▶ Aim of the task: Print the entries once more, unchanged.

[Supplied material]

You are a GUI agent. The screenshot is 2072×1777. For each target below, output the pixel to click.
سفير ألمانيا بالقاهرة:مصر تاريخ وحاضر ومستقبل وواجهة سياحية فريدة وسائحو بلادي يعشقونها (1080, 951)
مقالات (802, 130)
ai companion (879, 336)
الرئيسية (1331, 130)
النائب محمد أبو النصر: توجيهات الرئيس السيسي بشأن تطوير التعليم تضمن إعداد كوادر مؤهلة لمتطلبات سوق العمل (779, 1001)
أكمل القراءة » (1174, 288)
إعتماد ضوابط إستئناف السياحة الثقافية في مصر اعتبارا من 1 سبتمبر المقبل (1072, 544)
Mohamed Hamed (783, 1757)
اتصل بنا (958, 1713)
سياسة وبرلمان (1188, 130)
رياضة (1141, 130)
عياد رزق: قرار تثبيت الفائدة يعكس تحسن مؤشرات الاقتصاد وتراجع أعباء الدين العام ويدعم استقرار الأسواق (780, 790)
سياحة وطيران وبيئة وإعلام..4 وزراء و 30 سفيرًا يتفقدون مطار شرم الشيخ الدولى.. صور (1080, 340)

[/Supplied material]

▶ Expected answer:
You are a GUI agent. The screenshot is 2072×1777. For each target below, output the pixel to click.
سفير ألمانيا بالقاهرة:مصر تاريخ وحاضر ومستقبل وواجهة سياحية فريدة وسائحو بلادي يعشقونها (1080, 951)
مقالات (802, 130)
ai companion (879, 336)
الرئيسية (1331, 130)
النائب محمد أبو النصر: توجيهات الرئيس السيسي بشأن تطوير التعليم تضمن إعداد كوادر مؤهلة لمتطلبات سوق العمل (779, 1001)
أكمل القراءة » (1174, 288)
إعتماد ضوابط إستئناف السياحة الثقافية في مصر اعتبارا من 1 سبتمبر المقبل (1072, 544)
Mohamed Hamed (783, 1757)
اتصل بنا (958, 1713)
سياسة وبرلمان (1188, 130)
رياضة (1141, 130)
عياد رزق: قرار تثبيت الفائدة يعكس تحسن مؤشرات الاقتصاد وتراجع أعباء الدين العام ويدعم استقرار الأسواق (780, 790)
سياحة وطيران وبيئة وإعلام..4 وزراء و 30 سفيرًا يتفقدون مطار شرم الشيخ الدولى.. صور (1080, 340)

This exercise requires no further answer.